Il "Ritorno alla Normalità" dopo la fiammata Afro-Azzorriana: niente helo, solo Aprile
Negli ultimi giorni, la provincia di Reggio Emilia ha vissuto un anticipo d'estate decisamente fuori stagione. L’anticiclone delle Azzorre, spingendo masse d’aria calda di origine nord-africana verso le nostre latitudini, ha fatto segnare picchi di 25°C in pianura e ben 19°C in alta quota. Temperature che, per il periodo pasquale, sono decisamente oltre la media. Tuttavia, l'ultima parte della settimana vedrà un cambiamento di rotta.
Un calo termico, non un'ondata di gelo
Inizierete a leggere titoli allarmistici su "bufere", "gelo polare" o "tracollo termico". La realtà è molto più semplice: i termometri caleranno vistosamente solo perché erano partiti da valori eccessivamente alti. Non sta arrivando un inverno tardivo, ma semplicemente la normalità della primavera. Passeremo da un clima quasi estivo a un clima tipico di metà aprile.
La curiosità: cosa ci insegna la panchina del Monte La Nuda
Per capire l'entità del caldo appena trascorso, basta guardare le immagini della nostra webcam posta sul Monte La Nuda, a 1.700 metri sopra Cerreto Laghi.
Il confronto tra il 3 aprile e il 7 aprile è emblematico:
-> Nella prima immagine, della panchina si intravede a malapena il bordo superiore.
-> Oggi, lo schienale è quasi completamente visibile.
In soli quattro giorni, lo strato nevoso ha perso circa 20-30 cm di spessore. Questo ci porta a una domanda tecnica che spesso crea confusione:
Ma la neve si "scioglie" o si "fonde"?
Nel linguaggio comune usiamo spesso il termine "sciogliere" (come fa lo zucchero nel caffè), ma in fisica il termine corretto è fusione.
Fusione: è il passaggio dallo stato solido a quello liquido (la neve che diventa acqua a causa del calore).
Scioglimento: è un processo chimico-fisico di dissoluzione di un solido in un liquido (soluto in un solvente).
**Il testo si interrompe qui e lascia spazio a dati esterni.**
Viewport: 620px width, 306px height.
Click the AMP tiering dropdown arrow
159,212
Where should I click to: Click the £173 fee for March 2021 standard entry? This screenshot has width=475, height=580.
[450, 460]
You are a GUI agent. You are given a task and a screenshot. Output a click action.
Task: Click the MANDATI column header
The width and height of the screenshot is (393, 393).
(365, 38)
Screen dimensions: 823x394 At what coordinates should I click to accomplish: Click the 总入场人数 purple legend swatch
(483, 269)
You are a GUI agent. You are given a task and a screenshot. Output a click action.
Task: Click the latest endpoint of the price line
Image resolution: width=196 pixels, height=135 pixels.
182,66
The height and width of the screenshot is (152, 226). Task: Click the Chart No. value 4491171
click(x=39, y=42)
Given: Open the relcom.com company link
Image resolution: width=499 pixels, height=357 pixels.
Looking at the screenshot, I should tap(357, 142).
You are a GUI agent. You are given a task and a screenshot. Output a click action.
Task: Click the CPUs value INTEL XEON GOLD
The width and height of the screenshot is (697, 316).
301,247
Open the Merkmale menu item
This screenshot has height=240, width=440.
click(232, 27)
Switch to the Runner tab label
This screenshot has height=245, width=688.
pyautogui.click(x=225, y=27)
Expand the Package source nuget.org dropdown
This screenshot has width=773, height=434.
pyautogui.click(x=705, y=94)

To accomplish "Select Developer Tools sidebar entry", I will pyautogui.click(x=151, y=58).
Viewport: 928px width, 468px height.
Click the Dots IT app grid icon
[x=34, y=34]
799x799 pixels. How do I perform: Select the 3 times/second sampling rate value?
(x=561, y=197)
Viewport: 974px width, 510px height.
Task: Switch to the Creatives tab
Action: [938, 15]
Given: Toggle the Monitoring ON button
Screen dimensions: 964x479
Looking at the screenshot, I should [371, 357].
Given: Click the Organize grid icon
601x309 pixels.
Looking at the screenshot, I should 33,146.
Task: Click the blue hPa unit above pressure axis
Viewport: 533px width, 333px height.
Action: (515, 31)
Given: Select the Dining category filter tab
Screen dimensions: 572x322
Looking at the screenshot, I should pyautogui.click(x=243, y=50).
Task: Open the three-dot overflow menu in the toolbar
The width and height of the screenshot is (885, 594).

Quindi, sulla vetta del La Nuda, abbiamo assistito a una rapida fusione nivale accelerata dalle temperature eccezionali e dal soleggiamento.
In sostanza prepariamo le giacche leggere, ma senza panico. La natura sta semplicemente riprendendo il suo ritmo naturale dopo una parentesi troppo calda per essere vera.